Directions
Only an exact repetition of the lines from the one holding "Task: Click reviewer name H*** T** C**" to the end of the data is wanted, with pictures left out.

Start of Source data

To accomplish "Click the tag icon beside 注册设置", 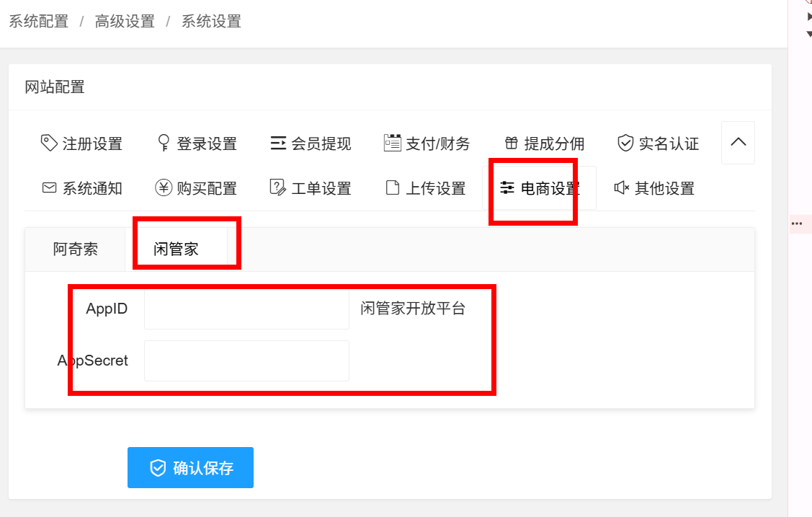I will pos(49,143).
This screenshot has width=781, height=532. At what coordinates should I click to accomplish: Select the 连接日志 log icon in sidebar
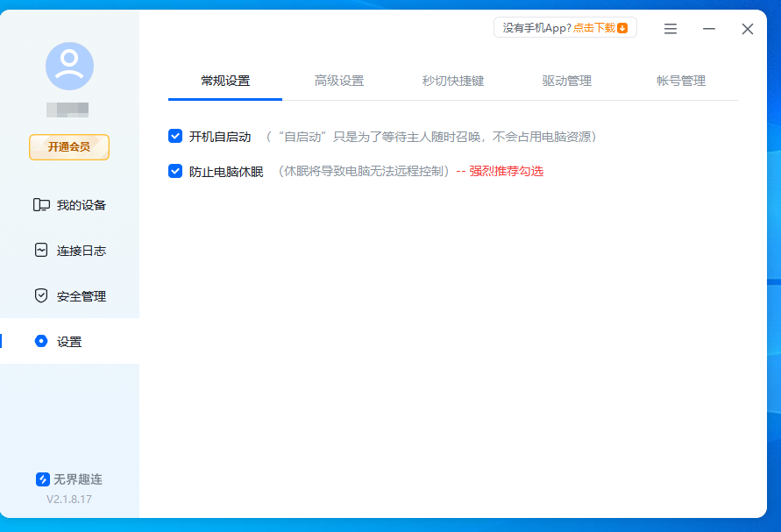click(x=41, y=250)
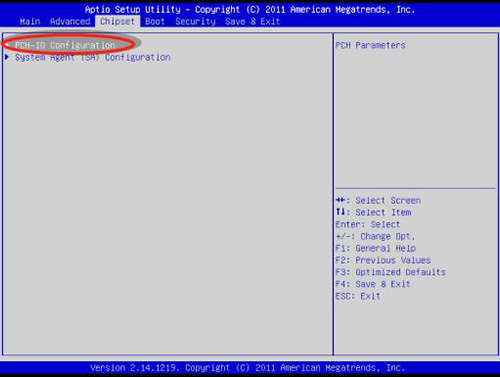The image size is (500, 377).
Task: Click ESC: Exit hint
Action: tap(358, 296)
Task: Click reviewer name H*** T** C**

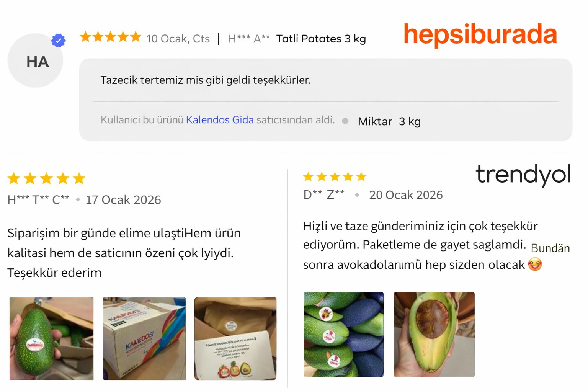Action: point(38,200)
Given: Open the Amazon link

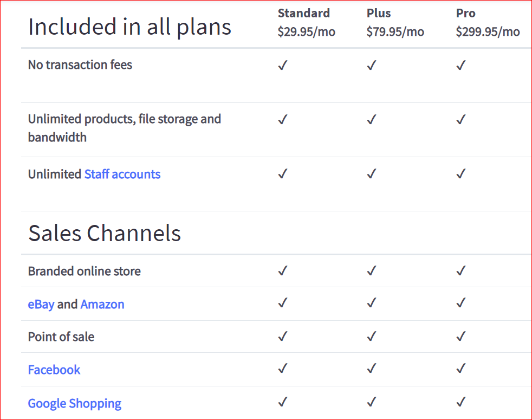Looking at the screenshot, I should (102, 305).
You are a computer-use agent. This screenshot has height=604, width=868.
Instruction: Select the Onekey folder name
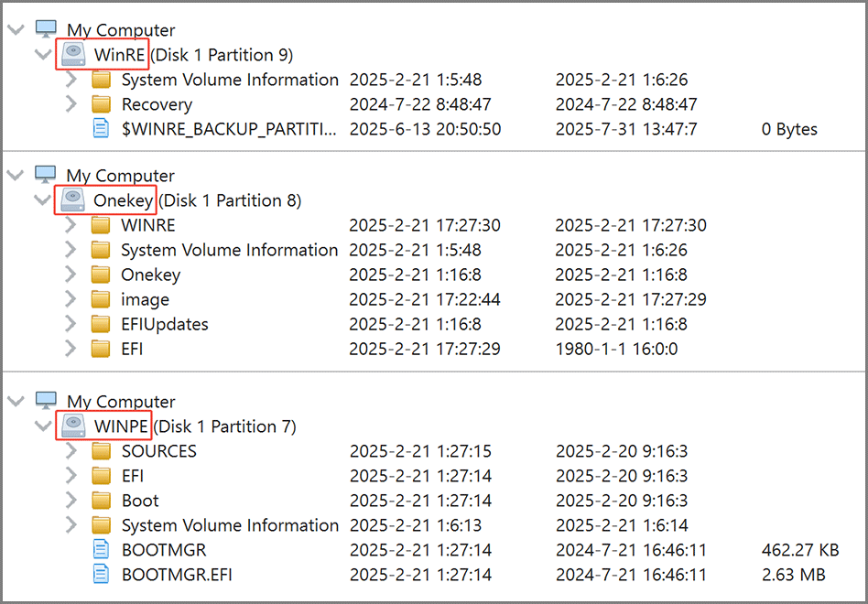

End of Source data

Answer area
Task: Click reviewer name H*** T** C**

Action: point(38,200)
Given: Open the Amazon link

Looking at the screenshot, I should (102, 305).
You are a computer-use agent. This screenshot has height=604, width=868.
Instruction: Select the Onekey folder name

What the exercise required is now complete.